--- begin ---

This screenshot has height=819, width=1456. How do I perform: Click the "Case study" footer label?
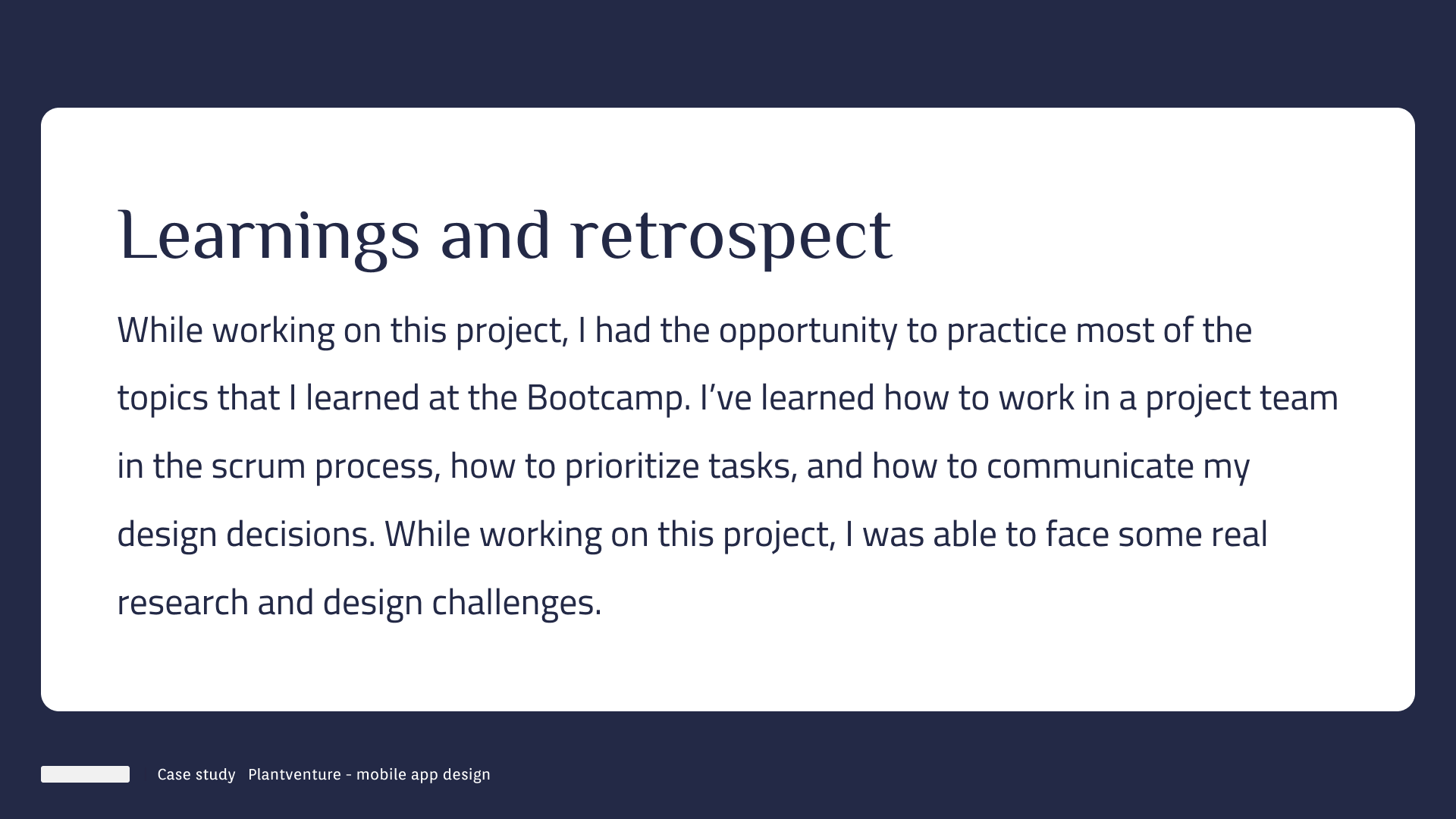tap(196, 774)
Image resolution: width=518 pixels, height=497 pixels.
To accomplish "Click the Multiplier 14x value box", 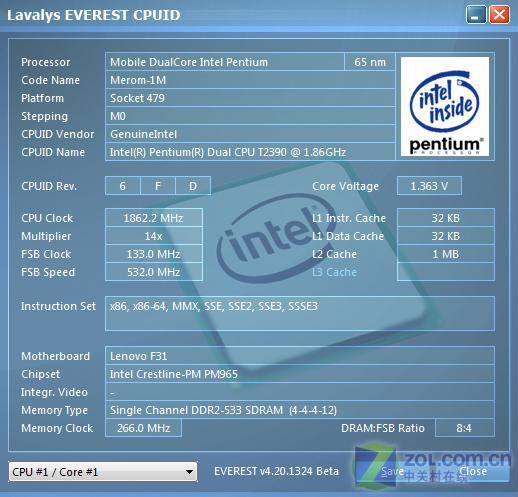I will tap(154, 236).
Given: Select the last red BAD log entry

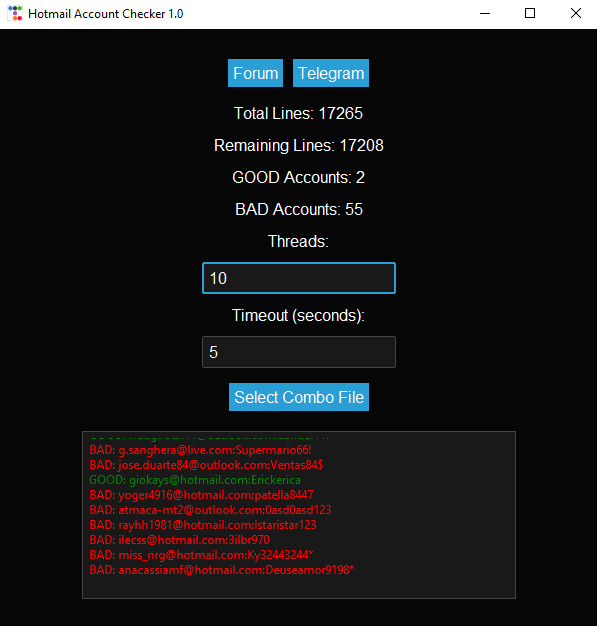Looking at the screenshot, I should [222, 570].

--- end ---

- [What is asked] Gather each line of the records that contains the string "height", and treat a difference in letter case as a mismatch.

- [Correct result]
This screenshot has height=819, width=1456. How do I perform: Click the "Case study" footer label?
Image resolution: width=518 pixels, height=497 pixels.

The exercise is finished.